> **INSTRUCTIONS FOR THE TASK**
Please retype the records below exactly, leaving out any pictures.

> **INPUT MATERIAL**
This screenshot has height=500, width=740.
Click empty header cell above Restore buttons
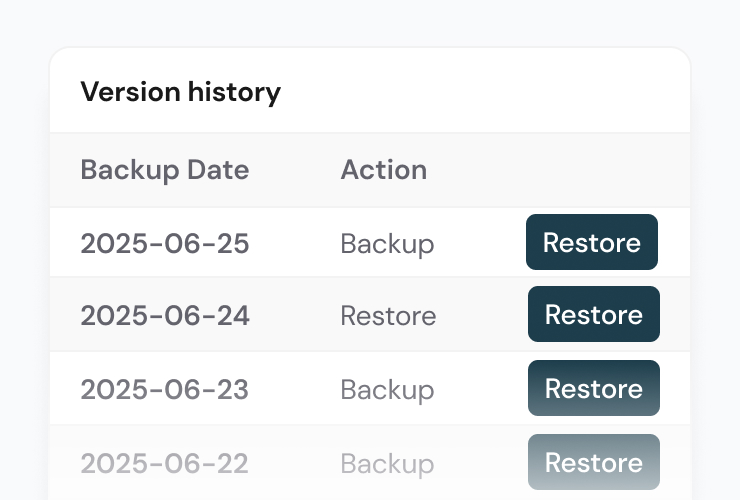point(592,169)
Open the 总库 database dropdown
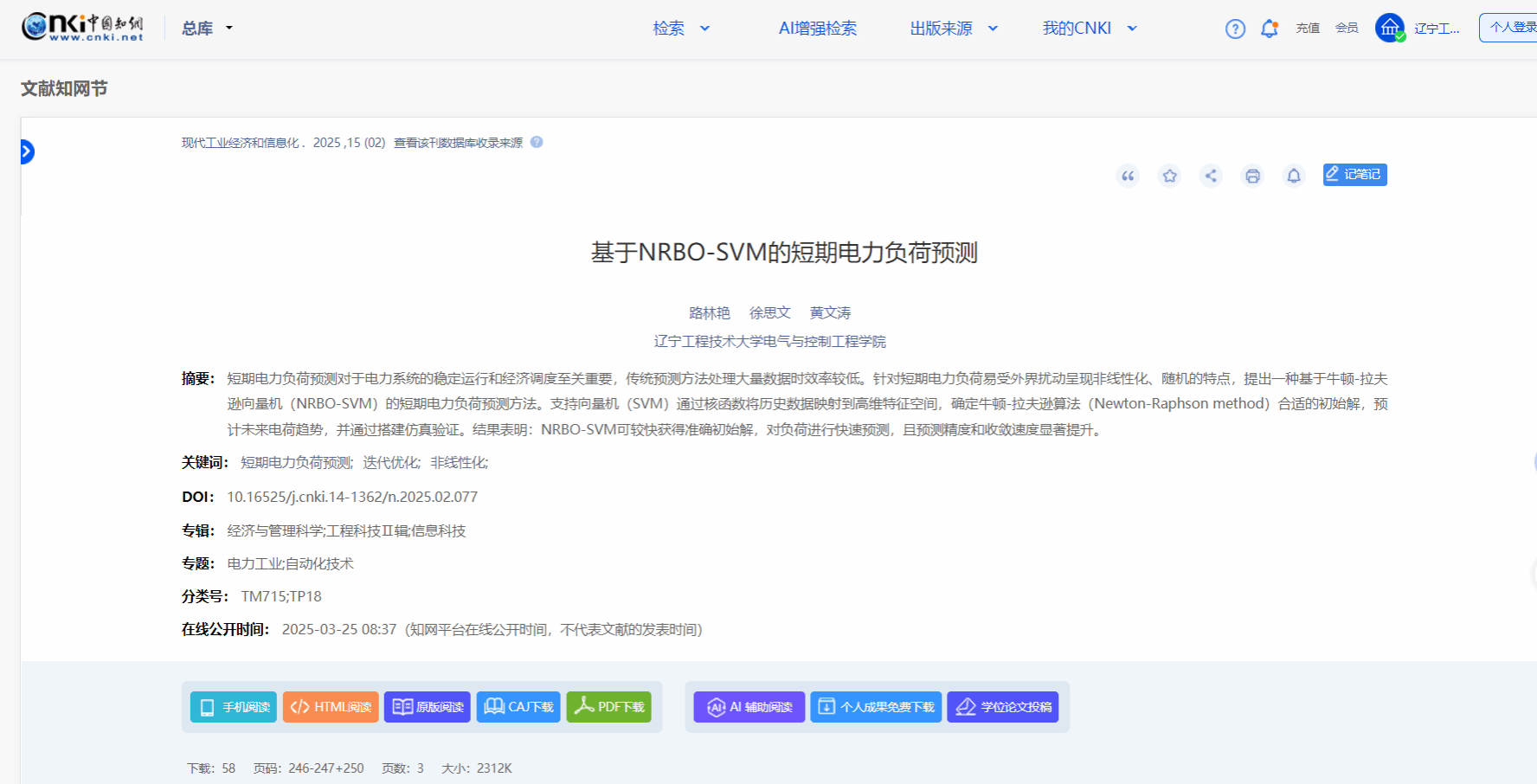The height and width of the screenshot is (784, 1537). 207,29

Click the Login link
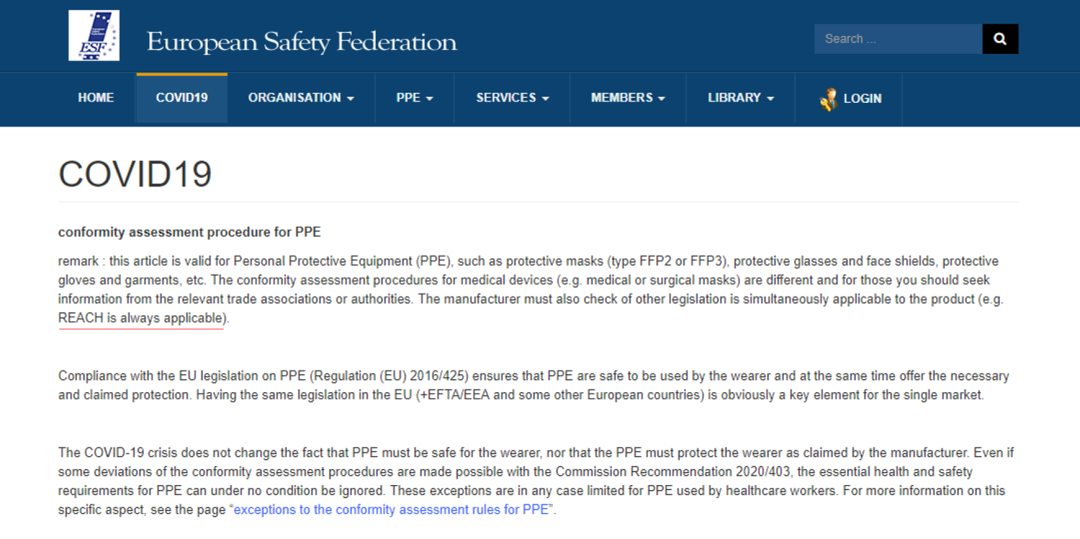coord(862,98)
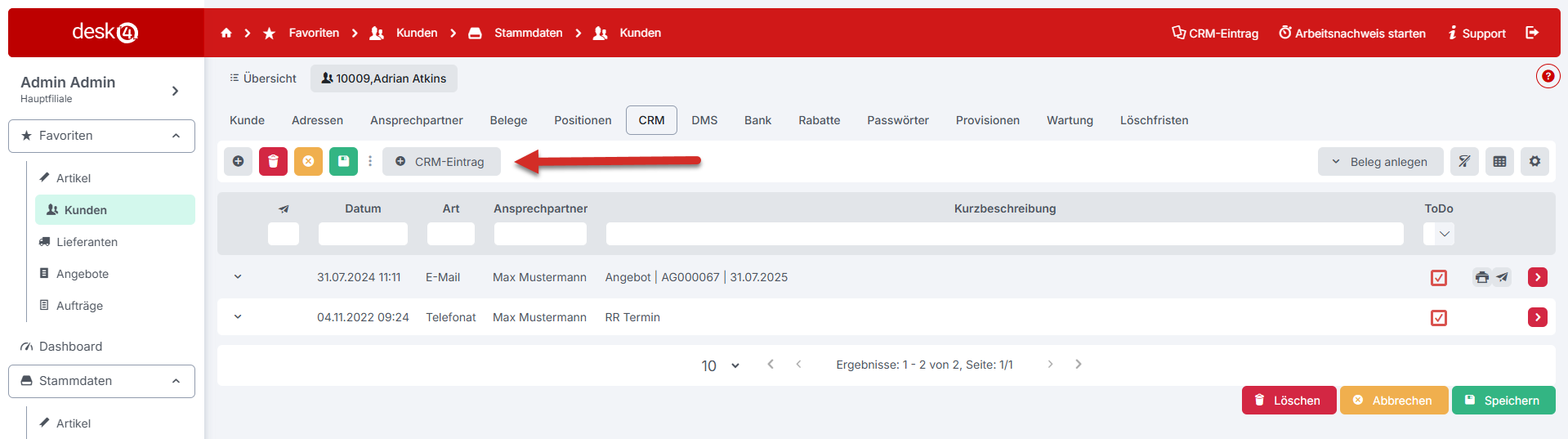Image resolution: width=1568 pixels, height=439 pixels.
Task: Switch to the Ansprechpartner tab
Action: [416, 120]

> **COMPLETED EXERCISE**
This screenshot has height=500, width=740.
Click empty header cell above Restore buttons
point(592,169)
Open the 总库 database dropdown
The height and width of the screenshot is (784, 1537). 207,29

Click the Login link
coord(862,98)
Image resolution: width=1568 pixels, height=439 pixels.
Task: Switch to the Ansprechpartner tab
Action: [416, 120]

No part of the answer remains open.